Zum historischen Hintergrund: Im Herbst 1938 wurde im ersten Stockwerk der Neuen Burg in Wien, in 15 Sälen und 18 kleineren Magazinräumen, vor allem in Richtung Burggarten gelegen, das sogenannte Zentraldepot für beschlagnahmte Sammlungen eingerichtet. Gelagert wurden hier Objekte aus Wiener Kunstsammlungen, die von den Nationalsozialisten Jüdinnen und Juden seit März 1938 systematisch entzogen worden waren. Die Kunstwerke sollten später an verschiedene Museen, unter anderem an den „Sonderauftrag Linz“, also an das von Adolf Hitler in Linz geplante Museum, verteilt werden. Mehr als 10.000 „arisierte“ Kunstgegenstände waren temporär in der Neuen Burg untergebracht.

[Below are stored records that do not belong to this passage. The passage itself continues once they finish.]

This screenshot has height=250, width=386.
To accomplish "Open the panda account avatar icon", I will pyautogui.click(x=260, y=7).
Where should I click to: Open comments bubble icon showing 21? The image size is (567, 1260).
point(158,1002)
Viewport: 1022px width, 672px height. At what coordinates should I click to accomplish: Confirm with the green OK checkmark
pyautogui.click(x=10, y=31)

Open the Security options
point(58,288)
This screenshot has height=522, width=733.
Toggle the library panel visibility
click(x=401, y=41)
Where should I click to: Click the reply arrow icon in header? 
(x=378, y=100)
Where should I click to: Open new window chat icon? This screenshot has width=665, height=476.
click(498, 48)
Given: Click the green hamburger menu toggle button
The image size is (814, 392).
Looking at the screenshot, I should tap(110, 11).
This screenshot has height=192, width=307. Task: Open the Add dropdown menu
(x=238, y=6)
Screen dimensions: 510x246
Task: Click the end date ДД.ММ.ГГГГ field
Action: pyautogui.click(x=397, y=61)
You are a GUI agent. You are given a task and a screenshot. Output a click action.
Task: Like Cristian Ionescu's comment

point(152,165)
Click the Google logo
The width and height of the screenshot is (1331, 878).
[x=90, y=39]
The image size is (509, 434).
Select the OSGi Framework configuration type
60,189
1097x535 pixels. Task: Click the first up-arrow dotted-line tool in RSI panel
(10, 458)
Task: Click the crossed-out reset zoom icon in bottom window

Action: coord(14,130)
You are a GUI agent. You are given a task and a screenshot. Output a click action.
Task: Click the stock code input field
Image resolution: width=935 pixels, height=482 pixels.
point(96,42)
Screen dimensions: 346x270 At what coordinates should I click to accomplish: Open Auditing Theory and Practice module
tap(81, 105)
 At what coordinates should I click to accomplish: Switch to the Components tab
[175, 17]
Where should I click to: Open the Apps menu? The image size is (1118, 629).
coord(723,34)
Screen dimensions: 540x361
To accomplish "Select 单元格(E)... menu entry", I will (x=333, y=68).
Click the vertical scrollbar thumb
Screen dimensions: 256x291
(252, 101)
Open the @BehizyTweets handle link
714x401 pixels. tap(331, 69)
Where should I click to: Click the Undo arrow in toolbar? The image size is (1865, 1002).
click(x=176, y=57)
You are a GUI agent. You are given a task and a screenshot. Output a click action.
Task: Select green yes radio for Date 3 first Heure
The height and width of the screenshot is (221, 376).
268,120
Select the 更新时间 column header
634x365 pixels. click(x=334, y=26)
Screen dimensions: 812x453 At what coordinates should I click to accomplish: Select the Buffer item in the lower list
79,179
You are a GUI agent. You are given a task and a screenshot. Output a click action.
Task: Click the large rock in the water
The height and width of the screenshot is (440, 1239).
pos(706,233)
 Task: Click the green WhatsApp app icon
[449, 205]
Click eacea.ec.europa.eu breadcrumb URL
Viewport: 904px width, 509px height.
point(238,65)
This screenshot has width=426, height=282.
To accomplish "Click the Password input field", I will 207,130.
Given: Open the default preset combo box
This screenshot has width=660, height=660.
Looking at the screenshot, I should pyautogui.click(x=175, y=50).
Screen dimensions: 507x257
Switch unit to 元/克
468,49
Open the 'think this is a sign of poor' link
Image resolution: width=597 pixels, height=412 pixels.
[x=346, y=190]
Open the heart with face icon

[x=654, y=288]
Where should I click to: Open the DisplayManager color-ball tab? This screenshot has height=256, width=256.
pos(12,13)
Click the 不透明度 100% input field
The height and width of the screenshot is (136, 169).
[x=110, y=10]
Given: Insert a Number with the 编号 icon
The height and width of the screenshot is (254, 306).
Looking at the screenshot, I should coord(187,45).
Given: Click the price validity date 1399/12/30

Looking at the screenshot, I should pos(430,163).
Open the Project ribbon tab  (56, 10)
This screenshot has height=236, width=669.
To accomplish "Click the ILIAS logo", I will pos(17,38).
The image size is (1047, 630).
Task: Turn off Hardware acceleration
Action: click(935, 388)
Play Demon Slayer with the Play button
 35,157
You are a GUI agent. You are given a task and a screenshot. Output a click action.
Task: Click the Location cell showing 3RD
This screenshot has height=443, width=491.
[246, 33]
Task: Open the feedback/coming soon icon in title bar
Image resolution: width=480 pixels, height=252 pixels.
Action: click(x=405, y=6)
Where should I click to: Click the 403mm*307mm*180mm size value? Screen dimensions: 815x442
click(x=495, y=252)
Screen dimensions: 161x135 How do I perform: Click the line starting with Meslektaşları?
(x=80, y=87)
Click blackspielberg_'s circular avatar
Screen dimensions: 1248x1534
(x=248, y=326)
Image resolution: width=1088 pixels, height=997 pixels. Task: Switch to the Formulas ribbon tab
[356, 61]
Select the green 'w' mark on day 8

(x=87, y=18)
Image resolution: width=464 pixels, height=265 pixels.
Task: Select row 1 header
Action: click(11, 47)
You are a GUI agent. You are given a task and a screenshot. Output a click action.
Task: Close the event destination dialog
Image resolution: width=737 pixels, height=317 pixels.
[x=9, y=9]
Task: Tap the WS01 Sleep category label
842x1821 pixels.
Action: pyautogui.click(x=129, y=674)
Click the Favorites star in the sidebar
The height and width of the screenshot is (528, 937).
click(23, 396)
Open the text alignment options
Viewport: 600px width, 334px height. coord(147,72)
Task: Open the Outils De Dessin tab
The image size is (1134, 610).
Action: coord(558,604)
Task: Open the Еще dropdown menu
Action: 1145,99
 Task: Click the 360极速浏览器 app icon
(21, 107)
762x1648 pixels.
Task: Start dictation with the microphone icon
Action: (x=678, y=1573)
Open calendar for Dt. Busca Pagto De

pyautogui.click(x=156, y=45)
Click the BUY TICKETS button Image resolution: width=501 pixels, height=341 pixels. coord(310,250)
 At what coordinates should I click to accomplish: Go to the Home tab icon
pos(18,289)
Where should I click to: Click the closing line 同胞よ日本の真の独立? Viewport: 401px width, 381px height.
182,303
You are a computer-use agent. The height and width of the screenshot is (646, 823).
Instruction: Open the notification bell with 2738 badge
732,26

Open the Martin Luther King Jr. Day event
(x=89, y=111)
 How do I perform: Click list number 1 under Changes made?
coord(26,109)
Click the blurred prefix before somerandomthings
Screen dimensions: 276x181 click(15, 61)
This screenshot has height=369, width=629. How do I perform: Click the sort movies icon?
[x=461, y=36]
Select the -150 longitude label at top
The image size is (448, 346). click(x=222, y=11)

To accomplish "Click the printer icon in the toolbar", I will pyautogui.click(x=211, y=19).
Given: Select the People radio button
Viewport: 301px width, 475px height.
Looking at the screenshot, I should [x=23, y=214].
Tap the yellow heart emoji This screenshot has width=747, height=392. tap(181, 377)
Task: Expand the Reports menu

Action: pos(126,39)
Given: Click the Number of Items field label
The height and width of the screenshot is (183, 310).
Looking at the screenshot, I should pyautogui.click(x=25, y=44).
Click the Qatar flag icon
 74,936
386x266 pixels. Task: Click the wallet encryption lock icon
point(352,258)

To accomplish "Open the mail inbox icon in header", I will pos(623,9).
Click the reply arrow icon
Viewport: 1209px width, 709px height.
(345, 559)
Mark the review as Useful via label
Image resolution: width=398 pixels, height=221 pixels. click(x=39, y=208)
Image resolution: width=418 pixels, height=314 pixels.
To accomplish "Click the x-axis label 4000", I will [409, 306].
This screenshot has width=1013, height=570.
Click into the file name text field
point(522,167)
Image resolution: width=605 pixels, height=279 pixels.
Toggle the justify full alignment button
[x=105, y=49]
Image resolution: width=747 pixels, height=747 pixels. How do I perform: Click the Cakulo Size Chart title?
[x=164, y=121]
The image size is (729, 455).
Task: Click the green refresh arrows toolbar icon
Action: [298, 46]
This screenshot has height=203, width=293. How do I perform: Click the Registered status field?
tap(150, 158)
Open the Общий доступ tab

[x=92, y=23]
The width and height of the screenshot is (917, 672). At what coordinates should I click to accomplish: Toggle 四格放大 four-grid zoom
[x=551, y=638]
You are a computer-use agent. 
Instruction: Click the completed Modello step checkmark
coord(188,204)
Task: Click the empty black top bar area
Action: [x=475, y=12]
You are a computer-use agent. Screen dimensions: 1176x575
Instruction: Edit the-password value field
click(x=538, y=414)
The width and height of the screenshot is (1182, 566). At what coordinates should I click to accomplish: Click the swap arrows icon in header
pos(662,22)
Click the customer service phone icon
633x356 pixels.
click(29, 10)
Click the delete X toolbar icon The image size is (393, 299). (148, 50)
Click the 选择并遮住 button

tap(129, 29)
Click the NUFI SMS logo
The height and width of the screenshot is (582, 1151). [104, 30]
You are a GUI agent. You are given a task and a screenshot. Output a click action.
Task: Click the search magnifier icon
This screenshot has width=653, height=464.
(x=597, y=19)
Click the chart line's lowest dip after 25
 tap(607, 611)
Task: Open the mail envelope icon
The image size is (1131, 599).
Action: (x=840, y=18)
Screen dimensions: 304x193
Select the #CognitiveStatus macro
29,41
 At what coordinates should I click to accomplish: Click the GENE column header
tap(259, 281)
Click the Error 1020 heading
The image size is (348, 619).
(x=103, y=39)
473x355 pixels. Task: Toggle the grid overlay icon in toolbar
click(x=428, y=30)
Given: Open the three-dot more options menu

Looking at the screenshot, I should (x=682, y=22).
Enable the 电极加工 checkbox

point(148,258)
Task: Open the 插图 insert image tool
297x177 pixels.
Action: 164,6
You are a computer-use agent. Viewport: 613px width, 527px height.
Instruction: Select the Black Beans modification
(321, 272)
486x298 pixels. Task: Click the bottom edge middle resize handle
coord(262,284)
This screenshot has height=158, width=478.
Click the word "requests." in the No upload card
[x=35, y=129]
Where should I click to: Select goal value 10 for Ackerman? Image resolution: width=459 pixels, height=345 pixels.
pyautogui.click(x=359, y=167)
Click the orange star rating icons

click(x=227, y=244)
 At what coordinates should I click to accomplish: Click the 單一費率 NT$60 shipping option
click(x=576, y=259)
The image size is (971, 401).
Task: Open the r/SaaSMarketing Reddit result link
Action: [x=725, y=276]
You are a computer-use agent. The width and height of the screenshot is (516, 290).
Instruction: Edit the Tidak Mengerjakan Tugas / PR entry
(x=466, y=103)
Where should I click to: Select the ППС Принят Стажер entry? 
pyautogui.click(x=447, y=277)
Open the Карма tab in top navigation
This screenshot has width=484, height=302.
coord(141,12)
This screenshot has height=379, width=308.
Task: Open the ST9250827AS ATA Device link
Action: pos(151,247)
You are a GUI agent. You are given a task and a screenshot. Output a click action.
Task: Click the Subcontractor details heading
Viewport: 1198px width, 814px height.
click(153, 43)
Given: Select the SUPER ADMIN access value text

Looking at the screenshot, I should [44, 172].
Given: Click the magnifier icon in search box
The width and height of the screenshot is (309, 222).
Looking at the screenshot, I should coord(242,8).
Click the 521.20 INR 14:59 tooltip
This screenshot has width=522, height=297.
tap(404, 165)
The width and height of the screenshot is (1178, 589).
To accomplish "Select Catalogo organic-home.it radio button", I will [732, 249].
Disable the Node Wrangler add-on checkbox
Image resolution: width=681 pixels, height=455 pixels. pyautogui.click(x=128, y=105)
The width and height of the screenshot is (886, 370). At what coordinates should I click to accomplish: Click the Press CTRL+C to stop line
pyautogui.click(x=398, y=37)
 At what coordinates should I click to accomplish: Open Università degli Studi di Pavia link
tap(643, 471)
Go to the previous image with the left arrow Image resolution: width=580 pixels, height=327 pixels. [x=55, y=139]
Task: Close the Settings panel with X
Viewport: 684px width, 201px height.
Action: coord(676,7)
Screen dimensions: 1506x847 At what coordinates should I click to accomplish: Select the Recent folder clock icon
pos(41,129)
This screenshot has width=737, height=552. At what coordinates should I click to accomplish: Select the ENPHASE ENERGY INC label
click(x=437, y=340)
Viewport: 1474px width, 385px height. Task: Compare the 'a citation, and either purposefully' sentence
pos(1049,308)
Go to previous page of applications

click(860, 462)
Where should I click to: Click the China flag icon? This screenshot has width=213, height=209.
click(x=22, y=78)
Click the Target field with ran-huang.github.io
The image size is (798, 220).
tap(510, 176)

Die administrative und wissenschaftliche Leitung des Zentraldepots lag bis zum Sommer 1940 beim Kunsthistorischen Museum, konkret in Händen des im März 1938 zum Kommissarischen Leiter avancierten Numismatikers Fritz Dworschak, der sich um die Zusammenführung der Objekte unter seinem Dach bemüht hatte. Gemeinsam mit dem neuen, nationalsozialistischen Leiter der Waffensammlung Leopold Ruprecht zeichnete Dworschak für die Katalogisierung und fotografische Dokumentation der beschlagnahmten Objekte verantwortlich. Im Zuge dieser Arbeit entstand 1939 nicht nur ein gedruckter Katalog, sondern die Zentraldepotverwaltung fertigte auch Karteikarten an, die zum Teil mit Fotos ergänzt wurden. Im Juli 1940 übernahm das Institut für Denkmalpflege (das spätere Bundesdenkmalamt) die Verwaltung des Zentraldepots. Aus diesem Grund ist auch ein Satz an Karteikarten im Archiv der Denkmalbehörde verwahrt. Heute befinden sich in den Archiven des Kunsthistorischen Museums und des Bundesdenkmalamtes gemeinsam rund 11.500 Karteikarten. Die beiden Karteien sind nicht völlig deckungsgleich, sondern bilden den jeweiligen Informationsstand der verwaltenden Institutionen ab. Die KHM-Kartei beinhaltet meist Angaben bis 1940/41, etwa, in welchem Raum des Zentraldepots sich ein Objekt befand, ob es fotografiert und bei Kriegsbeginn geborgen, manchmal auch, wohin es abgegeben wurde. Die BDA-Kartei verweist oft auch auf die tatsächliche Übergabe eines Objekts an eine Institution oder ein Museum. Sie wurde nach 1945 weitergeführt und beinhaltet in vielen Fällen Informationen zu Restitutionen in der Nachkriegszeit.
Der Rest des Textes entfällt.